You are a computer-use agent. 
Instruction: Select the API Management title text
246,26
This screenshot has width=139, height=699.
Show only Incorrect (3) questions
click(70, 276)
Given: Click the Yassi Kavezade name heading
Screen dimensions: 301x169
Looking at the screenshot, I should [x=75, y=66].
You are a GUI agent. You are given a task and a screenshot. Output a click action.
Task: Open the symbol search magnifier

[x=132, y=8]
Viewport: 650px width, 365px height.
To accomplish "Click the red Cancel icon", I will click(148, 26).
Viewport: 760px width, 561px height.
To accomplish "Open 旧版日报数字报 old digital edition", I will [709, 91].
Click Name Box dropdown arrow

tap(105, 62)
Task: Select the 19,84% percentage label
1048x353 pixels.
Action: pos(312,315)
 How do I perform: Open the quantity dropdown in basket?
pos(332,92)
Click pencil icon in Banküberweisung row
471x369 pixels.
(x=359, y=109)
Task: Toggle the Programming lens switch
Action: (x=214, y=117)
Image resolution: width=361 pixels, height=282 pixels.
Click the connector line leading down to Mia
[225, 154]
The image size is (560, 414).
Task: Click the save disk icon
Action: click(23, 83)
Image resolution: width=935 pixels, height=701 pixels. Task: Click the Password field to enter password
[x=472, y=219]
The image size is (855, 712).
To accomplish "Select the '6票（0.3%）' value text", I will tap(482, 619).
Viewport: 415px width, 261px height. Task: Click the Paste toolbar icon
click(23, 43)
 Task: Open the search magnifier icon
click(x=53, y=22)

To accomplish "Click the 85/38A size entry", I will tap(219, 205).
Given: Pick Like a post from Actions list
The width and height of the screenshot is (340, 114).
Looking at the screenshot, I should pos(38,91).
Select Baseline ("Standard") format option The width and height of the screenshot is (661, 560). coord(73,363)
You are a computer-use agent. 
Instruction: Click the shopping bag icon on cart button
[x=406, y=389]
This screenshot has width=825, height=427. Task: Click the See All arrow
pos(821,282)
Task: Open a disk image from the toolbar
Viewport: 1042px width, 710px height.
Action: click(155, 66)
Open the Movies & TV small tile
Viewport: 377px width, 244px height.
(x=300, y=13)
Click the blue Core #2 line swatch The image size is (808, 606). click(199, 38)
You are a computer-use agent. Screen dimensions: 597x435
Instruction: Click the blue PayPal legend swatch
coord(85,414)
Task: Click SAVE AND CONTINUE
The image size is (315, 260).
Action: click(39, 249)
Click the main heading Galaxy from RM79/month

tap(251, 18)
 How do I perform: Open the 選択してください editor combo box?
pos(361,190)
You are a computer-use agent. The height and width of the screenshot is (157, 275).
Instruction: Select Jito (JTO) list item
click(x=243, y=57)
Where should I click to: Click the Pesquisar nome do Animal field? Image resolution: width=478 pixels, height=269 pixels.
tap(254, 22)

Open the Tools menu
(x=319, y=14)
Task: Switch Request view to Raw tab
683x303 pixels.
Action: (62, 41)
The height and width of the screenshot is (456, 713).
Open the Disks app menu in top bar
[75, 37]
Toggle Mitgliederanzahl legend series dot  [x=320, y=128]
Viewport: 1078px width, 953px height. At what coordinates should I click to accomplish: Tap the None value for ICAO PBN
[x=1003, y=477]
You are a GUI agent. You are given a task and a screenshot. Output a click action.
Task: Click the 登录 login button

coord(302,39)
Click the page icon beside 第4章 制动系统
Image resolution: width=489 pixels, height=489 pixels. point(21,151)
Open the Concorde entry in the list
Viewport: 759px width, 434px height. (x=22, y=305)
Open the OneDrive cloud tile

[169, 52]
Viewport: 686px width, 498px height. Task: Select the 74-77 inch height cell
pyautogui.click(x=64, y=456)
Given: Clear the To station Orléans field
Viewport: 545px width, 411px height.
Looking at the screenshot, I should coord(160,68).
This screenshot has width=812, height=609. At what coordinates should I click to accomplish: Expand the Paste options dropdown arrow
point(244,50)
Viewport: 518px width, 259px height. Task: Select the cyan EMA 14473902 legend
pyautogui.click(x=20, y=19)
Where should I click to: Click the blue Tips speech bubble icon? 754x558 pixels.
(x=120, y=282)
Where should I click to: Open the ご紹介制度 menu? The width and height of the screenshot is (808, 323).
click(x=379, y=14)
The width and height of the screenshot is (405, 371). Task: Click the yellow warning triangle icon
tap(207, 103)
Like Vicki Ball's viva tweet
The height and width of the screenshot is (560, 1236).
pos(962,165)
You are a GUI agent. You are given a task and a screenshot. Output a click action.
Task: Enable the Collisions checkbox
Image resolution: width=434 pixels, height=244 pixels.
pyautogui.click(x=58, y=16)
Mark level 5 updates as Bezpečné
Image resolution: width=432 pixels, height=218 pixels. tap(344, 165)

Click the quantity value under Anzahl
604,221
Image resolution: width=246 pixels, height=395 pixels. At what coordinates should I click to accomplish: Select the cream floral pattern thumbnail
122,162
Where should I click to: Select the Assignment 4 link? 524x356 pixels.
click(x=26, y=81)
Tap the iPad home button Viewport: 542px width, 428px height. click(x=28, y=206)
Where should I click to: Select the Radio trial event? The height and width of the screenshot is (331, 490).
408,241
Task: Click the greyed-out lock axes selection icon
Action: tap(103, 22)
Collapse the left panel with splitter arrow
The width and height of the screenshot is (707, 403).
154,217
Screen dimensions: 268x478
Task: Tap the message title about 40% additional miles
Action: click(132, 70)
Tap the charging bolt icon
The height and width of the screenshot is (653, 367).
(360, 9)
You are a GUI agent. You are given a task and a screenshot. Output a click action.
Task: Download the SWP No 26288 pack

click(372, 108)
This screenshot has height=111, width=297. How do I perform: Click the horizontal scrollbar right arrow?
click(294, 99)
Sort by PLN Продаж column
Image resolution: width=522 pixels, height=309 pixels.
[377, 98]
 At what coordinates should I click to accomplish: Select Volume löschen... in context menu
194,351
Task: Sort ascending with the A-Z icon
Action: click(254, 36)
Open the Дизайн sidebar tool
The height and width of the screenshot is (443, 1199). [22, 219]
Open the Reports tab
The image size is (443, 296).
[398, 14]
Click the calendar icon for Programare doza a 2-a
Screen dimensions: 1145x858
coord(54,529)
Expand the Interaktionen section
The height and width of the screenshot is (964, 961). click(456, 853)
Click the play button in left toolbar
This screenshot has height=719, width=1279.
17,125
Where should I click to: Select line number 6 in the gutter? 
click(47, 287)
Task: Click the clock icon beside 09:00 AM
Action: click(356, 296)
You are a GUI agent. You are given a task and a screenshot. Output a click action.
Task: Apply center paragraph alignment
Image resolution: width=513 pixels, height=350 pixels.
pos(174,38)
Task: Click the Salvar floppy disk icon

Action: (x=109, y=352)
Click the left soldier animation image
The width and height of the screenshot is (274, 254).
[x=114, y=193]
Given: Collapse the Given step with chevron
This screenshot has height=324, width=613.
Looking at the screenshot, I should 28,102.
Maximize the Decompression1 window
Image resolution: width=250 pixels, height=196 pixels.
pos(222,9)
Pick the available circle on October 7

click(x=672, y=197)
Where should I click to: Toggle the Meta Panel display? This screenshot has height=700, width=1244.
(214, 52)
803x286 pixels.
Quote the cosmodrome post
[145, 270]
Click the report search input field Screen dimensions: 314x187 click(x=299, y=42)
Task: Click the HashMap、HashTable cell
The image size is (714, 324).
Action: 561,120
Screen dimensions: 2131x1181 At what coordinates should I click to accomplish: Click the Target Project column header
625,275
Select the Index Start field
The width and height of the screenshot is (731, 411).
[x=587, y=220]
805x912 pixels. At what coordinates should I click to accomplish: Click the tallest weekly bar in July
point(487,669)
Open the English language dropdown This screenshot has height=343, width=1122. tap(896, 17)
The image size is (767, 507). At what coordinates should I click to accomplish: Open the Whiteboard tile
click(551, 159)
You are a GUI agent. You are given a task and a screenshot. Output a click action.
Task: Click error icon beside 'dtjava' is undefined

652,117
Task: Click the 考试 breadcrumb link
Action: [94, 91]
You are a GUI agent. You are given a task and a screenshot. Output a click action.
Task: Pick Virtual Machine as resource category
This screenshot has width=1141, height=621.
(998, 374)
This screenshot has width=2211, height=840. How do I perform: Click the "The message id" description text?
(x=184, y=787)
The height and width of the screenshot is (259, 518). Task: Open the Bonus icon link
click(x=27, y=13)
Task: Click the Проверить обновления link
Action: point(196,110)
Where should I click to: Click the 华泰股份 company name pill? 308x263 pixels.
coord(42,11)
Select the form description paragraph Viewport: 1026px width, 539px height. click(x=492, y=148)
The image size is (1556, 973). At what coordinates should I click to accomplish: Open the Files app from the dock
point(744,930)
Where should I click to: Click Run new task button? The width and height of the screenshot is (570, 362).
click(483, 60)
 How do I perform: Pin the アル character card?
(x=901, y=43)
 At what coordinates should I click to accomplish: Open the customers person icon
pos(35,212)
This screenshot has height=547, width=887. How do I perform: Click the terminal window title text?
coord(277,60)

■ Aim
Quote the material exactly, from its first line through the line that contains "Action: pos(312,315)".

■ Exercise response
You are a computer-use agent. 
Instruction: Select the API Management title text
246,26
This screenshot has width=139, height=699.
Show only Incorrect (3) questions
click(70, 276)
Given: Click the Yassi Kavezade name heading
Screen dimensions: 301x169
Looking at the screenshot, I should [x=75, y=66].
You are a GUI agent. You are given a task and a screenshot. Output a click action.
Task: Open the symbol search magnifier

[x=132, y=8]
Viewport: 650px width, 365px height.
To accomplish "Click the red Cancel icon", I will click(148, 26).
Viewport: 760px width, 561px height.
To accomplish "Open 旧版日报数字报 old digital edition", I will [709, 91].
Click Name Box dropdown arrow

tap(105, 62)
Task: Select the 19,84% percentage label
1048x353 pixels.
Action: pos(312,315)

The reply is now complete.